The choice to use a shopping cart to display some commercial objects designed by Pesce (the Vesuvio espresso maker and the recent Melissa shoes) was an obvious homage to Vitra's Design Museum's exhibition "Il Rumore del Tempo" in 2005, which Pesce helped design.



Our decision to use a pair of sawhorses with a 4' x 8' piece of plywood laid across them as a display unit was based on the comfort I took from the fact that in his own studio, Pesce has used sawhorses as tables.


In April of 2010 Meritalia introduced a new series of Pesce's furniture in Milan called Senza Fine. The work (and some lamps from a different series ) were displayed on shipping pallets, which was a choice we too had made months before.

We will be sending the stenciled pallets back into the world by selling some of them at the end of the show. That way they will end up in different parts of the world, much like Pesce and his global influence.


OTHER ALLUSIONS

The decision to design and use a twin-front Ladder with unfinished wood planks as a display pedestal was intended to be a visual and intellectual inversion of Franco Albini's tensile bookcase of 1938. Albini's rationality is clearly evident in Pesce's work and methods (it is little know that Pesce studied under Albini as well as under Scarpa), but this takes a more practical approach - the inherent value of using gravity as a friend vs. the tension of fighting it (the tension in Alibini's bookcase eventually destroyed it).


Stencils: We used four stencils of Pesce-designed objects made by an architecture student from SCI-Arc, Brian Zentmyer, from images that I supplied and spray-painted them on some of the pallets, on the sawhorses, and on the award presentation platform. This helped create a specificity for our display tools.

We also included objects that people could touch, because that sensorial tool is an important part of fully understanding and enjoying Pesce's work.


THINGS WE DID NOT, COULD NOT, OR WERE TOO LAZY TO DO OR USE:
We considered making a timeline of the objects in the show in blue painter's tape but provided one in the catalog instead.

On the long wall where the timeline would have gone, we instead used the Pesce quotation "The future is a very beautiful creature. The past is not". I felt this was an interesting choice for a retrospective exhibition, and allowed us to communicate Pesce's idea that the duty and the right of the artist is to be "incoherent " and say opposite things from one day to the next.

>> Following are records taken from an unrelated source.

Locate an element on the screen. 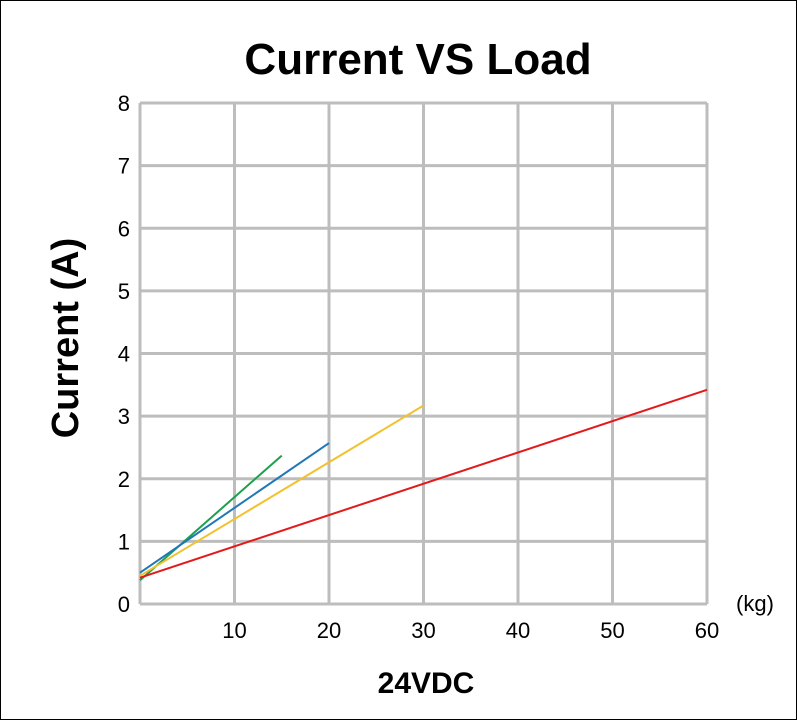 The height and width of the screenshot is (720, 797). x-tick-label: 10 is located at coordinates (234, 630).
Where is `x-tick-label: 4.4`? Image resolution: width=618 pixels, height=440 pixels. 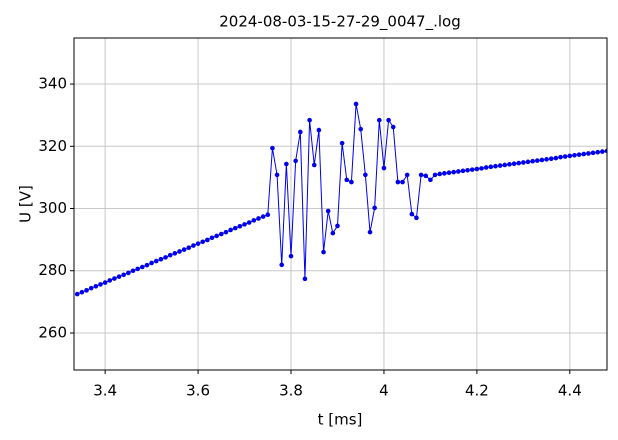
x-tick-label: 4.4 is located at coordinates (570, 391).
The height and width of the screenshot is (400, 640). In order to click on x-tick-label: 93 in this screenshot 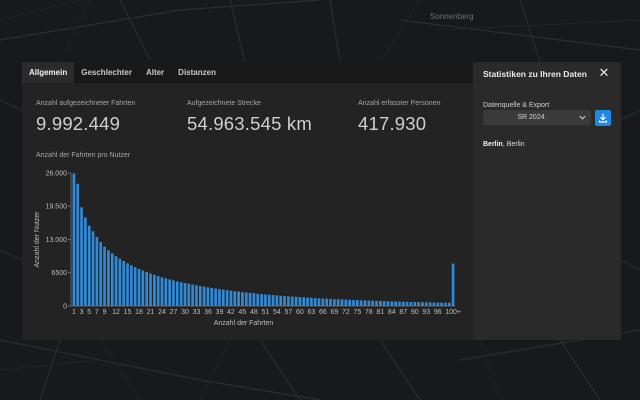, I will do `click(426, 312)`.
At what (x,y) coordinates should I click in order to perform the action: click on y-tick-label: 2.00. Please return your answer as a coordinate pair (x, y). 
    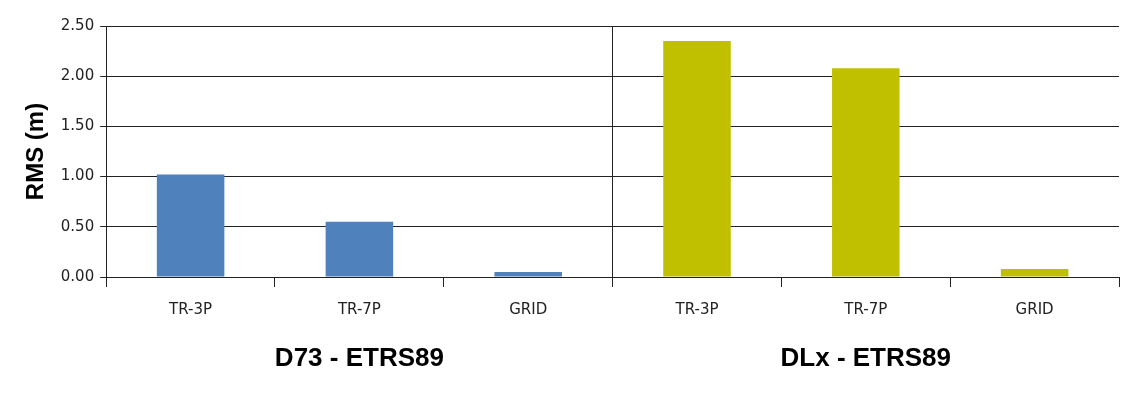
    Looking at the image, I should click on (78, 76).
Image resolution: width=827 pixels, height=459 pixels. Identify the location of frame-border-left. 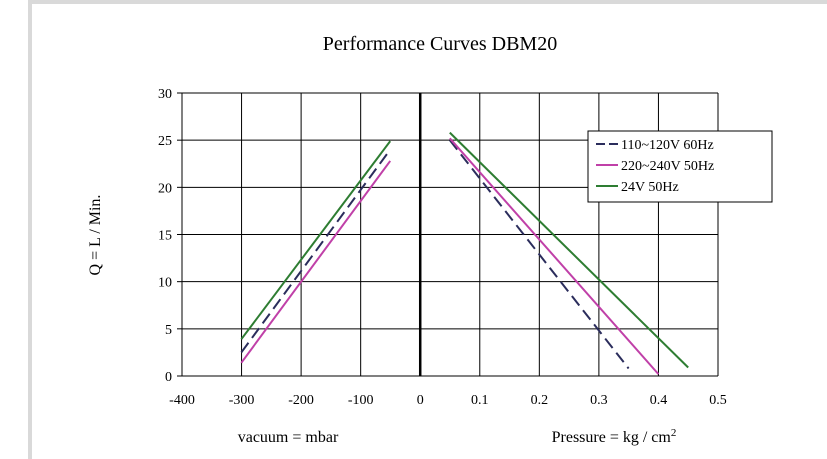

We identified a LA-based collector who owns a Moloch lamp, but it is in his home in Germany and he said that it was too fragile to shipped back to LA. In its absence I thought I might get the table lamp by Naska Loris that Pesce used as a model to substitute for the missing Moloch lamp. I would then place a Vitra miniature Up 5 & Up 6 chair underneath it on the Chiat Day desk, and include it in the show that way. The two lamps I found and tried to buy just before the exhibition opened came to naught and we moved on.

We did not find a use for the following, which was considered for the website, the poster, and the on-wall graphics.


For the opening we also decided not to lay Sod on the pallets that hold the Open Sky Baby Crosby and Crosby Chairs. It would have been pretty, but would probably have had to have been done for all pallets, and that seemed excessive. It would also have been interesting to see the grass turn from green yellow over time, and would have given a sense of the show's ephemerality.